• Reading text
[Start of Attachment]
Vows, promises that we make to ourselves, to others, or to God, are important; in addition to passages in the Torah about various types of vows, there is a whole tractate of the Talmud, Nedarim, devoted to issues surrounding vows. Right up there with being a person of integrity is the principle of keeping one’s word.

However, Kol Nidrei also provided material for anti-Semites. Misunderstanding the point of the prayer, which nullifies only those vows that we make with ourselves, the Jew haters of this world took Kol Nidrei as evidence that you can’t trust a Jew. And some rabbis railed against Kol Nidrei for centuries, because they thought that the less-scrupulous among us would take it as license not to live up to one’s word with impunity.

But you might think of Kol Nidrei today as a kind of relief valve, in particular for the very difficult kinds of resolutions we make with ourselves on Yom Kippur, like, “This year I’m really going to make peace with my estranged sibling,” or, “I’m going to give more tzedaqah.” The promises that we might make to ourselves, when we know that the Book of Life is closing, and we know that we really should do these things, but maybe we have tried and failed at self-improvement in the past. And we might very well fail again.

Keeping your word is very much a part of the value of integrity. And our tradition wants you to keep your word, especially to the others around you. Kol Nidrei does not excuse you from that.

OK, Rabbi, that all sounds very interesting. I want to act on this Jewish value of integrity. How do I do this?

I’m so glad you asked! Here are some ways we can act on this value:

In the personal sphere, that is, in your most immediate relationships, with your children, family and friends:

  • Do what you say you’re going to do.  Be the parent/friend/sibling/spouse that everybody can count on.
[End of Attachment]
• To do
Reproduce, without any change, the stretch of the passage on Kol Nidrei and keeping one's word from "Keeping your word" through "can count on.".

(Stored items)
[Start of Attachment]
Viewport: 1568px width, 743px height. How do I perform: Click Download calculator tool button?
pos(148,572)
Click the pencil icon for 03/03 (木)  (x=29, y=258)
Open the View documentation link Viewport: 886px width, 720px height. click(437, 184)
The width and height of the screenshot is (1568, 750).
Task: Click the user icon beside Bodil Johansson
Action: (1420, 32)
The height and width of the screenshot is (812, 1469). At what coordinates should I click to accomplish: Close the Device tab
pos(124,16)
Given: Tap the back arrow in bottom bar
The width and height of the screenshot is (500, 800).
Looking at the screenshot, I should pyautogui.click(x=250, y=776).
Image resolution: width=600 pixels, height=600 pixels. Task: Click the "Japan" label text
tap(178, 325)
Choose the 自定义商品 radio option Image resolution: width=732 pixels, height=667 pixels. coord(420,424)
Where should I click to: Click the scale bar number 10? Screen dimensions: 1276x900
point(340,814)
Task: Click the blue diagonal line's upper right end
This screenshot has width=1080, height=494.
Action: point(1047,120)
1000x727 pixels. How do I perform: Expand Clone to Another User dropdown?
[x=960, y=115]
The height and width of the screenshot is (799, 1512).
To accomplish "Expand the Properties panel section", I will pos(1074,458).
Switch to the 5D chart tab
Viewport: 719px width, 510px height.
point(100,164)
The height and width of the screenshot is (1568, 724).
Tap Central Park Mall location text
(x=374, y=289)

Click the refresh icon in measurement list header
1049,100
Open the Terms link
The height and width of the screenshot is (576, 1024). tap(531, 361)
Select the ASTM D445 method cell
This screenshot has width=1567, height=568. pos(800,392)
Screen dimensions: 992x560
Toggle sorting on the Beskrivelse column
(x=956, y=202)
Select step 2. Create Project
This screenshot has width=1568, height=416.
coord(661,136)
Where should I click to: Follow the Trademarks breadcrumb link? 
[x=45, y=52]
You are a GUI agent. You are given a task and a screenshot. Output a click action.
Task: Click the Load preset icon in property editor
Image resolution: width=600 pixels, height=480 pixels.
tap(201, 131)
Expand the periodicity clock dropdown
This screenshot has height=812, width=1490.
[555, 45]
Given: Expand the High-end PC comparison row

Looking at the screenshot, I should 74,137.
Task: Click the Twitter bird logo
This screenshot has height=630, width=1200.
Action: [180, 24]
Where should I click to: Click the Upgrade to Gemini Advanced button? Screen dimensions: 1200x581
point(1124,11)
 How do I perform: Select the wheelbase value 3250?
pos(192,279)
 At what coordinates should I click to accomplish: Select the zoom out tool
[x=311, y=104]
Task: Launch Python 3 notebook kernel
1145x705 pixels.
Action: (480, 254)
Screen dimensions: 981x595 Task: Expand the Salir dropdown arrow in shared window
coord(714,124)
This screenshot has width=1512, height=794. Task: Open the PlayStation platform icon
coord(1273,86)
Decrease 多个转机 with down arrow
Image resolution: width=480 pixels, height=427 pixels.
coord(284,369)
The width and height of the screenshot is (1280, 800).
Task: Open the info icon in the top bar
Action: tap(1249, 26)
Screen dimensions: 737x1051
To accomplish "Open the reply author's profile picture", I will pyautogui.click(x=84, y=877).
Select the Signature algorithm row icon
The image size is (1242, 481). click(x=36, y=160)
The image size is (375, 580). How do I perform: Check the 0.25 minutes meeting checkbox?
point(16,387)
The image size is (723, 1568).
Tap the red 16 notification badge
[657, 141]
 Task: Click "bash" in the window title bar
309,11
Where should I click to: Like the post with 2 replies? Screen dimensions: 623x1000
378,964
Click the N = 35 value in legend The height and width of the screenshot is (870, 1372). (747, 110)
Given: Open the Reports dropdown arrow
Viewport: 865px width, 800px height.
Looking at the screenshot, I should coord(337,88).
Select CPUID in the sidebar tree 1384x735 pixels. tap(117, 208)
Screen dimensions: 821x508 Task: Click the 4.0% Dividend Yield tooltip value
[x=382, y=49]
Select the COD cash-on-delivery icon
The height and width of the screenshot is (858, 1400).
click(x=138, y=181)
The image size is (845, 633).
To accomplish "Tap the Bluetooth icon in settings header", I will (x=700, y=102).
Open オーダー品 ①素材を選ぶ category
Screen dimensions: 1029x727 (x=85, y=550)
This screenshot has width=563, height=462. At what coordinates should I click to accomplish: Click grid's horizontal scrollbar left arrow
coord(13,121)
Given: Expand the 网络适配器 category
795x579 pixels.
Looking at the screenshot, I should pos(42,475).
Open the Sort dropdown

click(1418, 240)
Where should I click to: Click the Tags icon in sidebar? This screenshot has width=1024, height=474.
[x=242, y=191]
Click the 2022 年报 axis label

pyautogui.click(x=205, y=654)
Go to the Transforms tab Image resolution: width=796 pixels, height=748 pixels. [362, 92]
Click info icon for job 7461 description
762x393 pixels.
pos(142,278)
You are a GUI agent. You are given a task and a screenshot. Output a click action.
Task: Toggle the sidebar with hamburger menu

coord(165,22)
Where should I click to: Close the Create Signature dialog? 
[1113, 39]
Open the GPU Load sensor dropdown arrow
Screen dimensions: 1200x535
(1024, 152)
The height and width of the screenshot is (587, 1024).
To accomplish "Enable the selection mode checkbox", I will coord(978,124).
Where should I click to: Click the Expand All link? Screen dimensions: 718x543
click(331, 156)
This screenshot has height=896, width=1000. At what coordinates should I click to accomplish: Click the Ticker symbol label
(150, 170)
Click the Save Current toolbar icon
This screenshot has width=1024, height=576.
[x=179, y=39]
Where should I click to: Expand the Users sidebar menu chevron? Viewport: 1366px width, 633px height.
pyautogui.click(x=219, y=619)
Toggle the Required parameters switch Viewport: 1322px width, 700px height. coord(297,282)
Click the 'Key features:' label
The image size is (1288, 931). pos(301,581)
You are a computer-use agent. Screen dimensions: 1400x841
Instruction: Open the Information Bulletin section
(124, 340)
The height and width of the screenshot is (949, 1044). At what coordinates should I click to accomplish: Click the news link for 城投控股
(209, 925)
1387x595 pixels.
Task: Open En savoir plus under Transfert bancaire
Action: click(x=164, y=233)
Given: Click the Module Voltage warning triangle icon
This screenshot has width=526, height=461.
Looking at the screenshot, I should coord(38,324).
[End of Attachment]
• Answer box
Keeping your word is very much a part of the value of integrity. And our tradition wants you to keep your word, especially to the others around you. Kol Nidrei does not excuse you from that.

OK, Rabbi, that all sounds very interesting. I want to act on this Jewish value of integrity. How do I do this?

I’m so glad you asked! Here are some ways we can act on this value:

In the personal sphere, that is, in your most immediate relationships, with your children, family and friends:

  • Do what you say you’re going to do.  Be the parent/friend/sibling/spouse that everybody can count on.